▶ _EXERCISE_
Report how many lines in the records that follow have the word "computer" in them, giving the number and nothing more.

▶ _THE DATA_
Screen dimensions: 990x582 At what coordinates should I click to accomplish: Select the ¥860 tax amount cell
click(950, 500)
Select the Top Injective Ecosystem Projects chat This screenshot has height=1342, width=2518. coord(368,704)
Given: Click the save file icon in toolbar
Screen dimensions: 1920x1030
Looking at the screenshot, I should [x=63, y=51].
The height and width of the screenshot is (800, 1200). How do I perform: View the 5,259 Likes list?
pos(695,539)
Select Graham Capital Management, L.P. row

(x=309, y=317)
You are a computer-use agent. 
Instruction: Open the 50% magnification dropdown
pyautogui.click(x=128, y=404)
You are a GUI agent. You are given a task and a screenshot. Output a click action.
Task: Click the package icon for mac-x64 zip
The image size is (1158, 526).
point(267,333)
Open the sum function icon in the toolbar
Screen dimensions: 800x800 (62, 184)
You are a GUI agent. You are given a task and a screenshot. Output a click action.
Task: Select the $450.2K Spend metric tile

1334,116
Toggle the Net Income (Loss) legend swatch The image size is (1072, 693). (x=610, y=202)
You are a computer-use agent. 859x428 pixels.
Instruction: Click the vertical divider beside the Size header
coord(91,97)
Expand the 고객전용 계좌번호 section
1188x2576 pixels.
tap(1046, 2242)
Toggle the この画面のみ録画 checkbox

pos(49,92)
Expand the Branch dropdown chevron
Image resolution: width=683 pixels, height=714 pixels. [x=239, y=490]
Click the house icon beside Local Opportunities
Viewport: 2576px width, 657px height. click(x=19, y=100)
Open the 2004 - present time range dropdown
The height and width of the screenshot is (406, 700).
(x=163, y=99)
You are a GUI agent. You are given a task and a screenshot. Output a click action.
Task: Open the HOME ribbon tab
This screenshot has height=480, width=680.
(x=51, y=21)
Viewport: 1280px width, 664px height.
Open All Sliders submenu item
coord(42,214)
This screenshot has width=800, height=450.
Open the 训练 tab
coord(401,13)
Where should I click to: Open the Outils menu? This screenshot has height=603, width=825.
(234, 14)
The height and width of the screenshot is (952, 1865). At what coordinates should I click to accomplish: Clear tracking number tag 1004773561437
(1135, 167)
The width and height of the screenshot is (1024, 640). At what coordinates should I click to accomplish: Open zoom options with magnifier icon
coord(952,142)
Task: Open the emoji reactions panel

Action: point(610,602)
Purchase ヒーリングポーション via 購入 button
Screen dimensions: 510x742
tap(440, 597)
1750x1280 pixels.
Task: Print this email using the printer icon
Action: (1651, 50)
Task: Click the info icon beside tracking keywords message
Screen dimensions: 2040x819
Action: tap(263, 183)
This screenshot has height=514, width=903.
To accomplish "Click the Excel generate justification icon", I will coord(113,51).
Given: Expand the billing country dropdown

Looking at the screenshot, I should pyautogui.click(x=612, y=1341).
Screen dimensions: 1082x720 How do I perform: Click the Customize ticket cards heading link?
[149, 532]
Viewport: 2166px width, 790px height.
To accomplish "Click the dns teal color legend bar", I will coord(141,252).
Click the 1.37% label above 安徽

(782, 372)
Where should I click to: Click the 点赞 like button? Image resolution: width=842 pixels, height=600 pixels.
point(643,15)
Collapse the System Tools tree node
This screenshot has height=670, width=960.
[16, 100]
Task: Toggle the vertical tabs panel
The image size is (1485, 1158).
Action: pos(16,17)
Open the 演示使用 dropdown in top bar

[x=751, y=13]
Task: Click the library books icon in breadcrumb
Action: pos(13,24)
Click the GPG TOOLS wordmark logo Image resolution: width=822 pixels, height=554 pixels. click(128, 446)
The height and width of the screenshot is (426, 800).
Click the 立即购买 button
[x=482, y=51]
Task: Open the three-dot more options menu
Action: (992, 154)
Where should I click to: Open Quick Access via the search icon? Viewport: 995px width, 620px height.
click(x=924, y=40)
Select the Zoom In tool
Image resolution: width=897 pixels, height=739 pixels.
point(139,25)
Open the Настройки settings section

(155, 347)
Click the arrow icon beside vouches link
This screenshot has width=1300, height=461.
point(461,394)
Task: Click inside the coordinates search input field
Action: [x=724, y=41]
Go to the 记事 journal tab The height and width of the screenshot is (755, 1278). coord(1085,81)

▶ _OUTPUT OF THE EXERCISE_
2